Hm, that call to clear_extent_uptodate was absent before, so either:

a) The old code is buggy since it misses it
b) this will be a nullop because we have just read the extent and we
haven't really set it to uptodate so there won't be anything to clear?

Which is it?

<snip>
Qu Wenruo Nov. 5, 2020, 11:15 a.m. UTC | #3
On 2020/11/5 下午6:26, Nikolay Borisov wrote:
>
>
> On 3.11.20 г. 15:30 ч., Qu Wenruo wrote:
>> In end_bio_extent_readpage(), we set page uptodate or error according to
>> the bio status.  However that assumes all submitted reads are in page
>> size.
>>
>> To support case like subpage read, we should only set the whole page
>> uptodate if all data in the page have been read from disk.
>>
>> This patch will integrate the page status update into
>> endio_readpage_release_extent() for end_bio_extent_readpage().
>>
>> Now in endio_readpage_release_extent() we will set the page uptodate if:
>>
>> - start/end range covers the full page
>>   This is the existing behavior already.
>>
>> - the whole page range is already uptodate
>>   This adds the support for subpage read.
>>
>> And for the error path, we always clear the page uptodate and set the
>> page error.
>>
>> Signed-off-by: Qu Wenruo <wqu@suse.com>
>> Signed-off-by: David Sterba <dsterba@suse.com>
>> ---
>>  fs/btrfs/extent_io.c | 38 ++++++++++++++++++++++++++++----------
>>  1 file changed, 28 insertions(+), 10 deletions(-)
>>
>> diff --git a/fs/btrfs/extent_io.c b/fs/btrfs/extent_io.c
>> index 58dc55e1429d..228bf0c5f7a0 100644
>> --- a/fs/btrfs/extent_io.c
>> +++ b/fs/btrfs/extent_io.c
>> @@ -2779,13 +2779,35 @@ static void end_bio_extent_writepage(struct bio *bio)
>>  	bio_put(bio);
>>  }
>>
>> -static void endio_readpage_release_extent(struct extent_io_tree *tree, u64 start,
>> -					  u64 end, int uptodate)
>> +static void endio_readpage_release_extent(struct extent_io_tree *tree,
>> +		struct page *page, u64 start, u64 end, int uptodate)
>>  {
>>  	struct extent_state *cached = NULL;
>>
>> -	if (uptodate && tree->track_uptodate)
>> -		set_extent_uptodate(tree, start, end, &cached, GFP_ATOMIC);
>> +	if (uptodate) {
>> +		u64 page_start = page_offset(page);
>> +		u64 page_end = page_offset(page) + PAGE_SIZE - 1;
>> +
>> +		if (tree->track_uptodate) {
>> +			/*
>> +			 * The tree has EXTENT_UPTODATE bit tracking, update
>> +			 * extent io tree, and use it to update the page if
>> +			 * needed.
>> +			 */
>> +			set_extent_uptodate(tree, start, end, &cached, GFP_NOFS);
>> +			check_page_uptodate(tree, page);
>> +		} else if (start <= page_start && end >= page_end) {
>
> 'start' is 'page_offset(page) + bvec->bv_offset' from
> end_bio_extent_readpage, this means it's either equal to 'page_start' in
> endio_readpage_release_extent or different, you are effectively checking
> if bvec->bv_offset is non zero. As such the '<' condition can never
> trigger. So simplify this check to start == page_start

Nope. Don't forget the objective of the whole patchset, to support subpage.

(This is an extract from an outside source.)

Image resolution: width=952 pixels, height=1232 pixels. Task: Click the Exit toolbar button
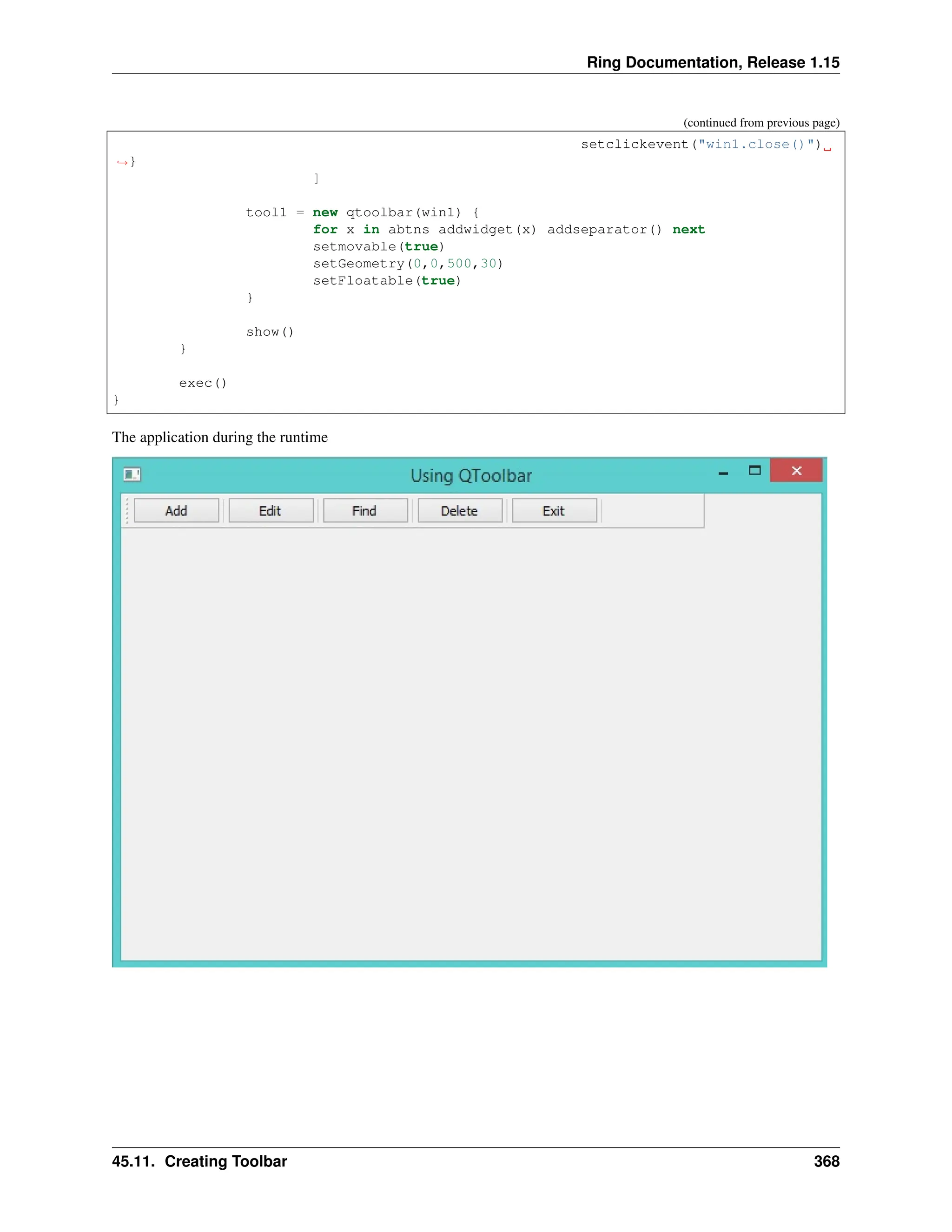pyautogui.click(x=554, y=510)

That means, we could have cases like bvec->bv_offset == 4K, bvec->bv_len
== 16K if we are reading one 16K extent on a 64K page size system.

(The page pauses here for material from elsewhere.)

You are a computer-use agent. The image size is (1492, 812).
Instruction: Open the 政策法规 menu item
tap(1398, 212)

In that case, we could have start == 4K end = (20K - 1).
If the tree needs track_update, then we go the set_extent_update() call
and re-check if we need to mark the full page uptodate.

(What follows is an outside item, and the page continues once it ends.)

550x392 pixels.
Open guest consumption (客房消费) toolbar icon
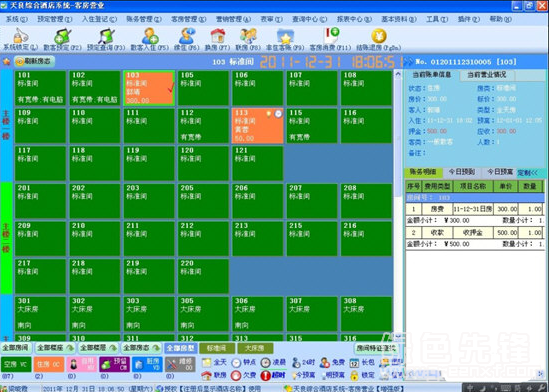(x=331, y=36)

But if we don't need track_updoate (mostly for btree inode), then we go
the else branch, and if fails, we do nothing (expected).

This if branch is a little tricky, as it in fact checks two things, thus
should have 4 combinations:
1) Need track_uptodate, and covers the full page
   Set extent range uptodate, and set page Uptodate

2) Need track_uptodate, and doesn't cover the full page
   Set extent range uptodate, and check if the full page range has
   UPTODATE bit. If has, set page uptodate.

3) Don't need track_uptodate, and covers the full page
   Just set page Uptodate

4) Doesn't need track_uptodate and doesn't dover the full page
   Do nothing.
   Although this is an invalid case.
   For subpage we set tree->track_uptodate in later patches.
   For regular case, we always have range covering a full page.

>
> For 'end' it makes sense to check for end >= becuase of multipage bvec I
> guess.
>
> Also the only relevant portion in this function is really
> check_page_uptodate  I don't see a reason why you actually put the page
> uptodate into this function and not simply adjust the endio handler?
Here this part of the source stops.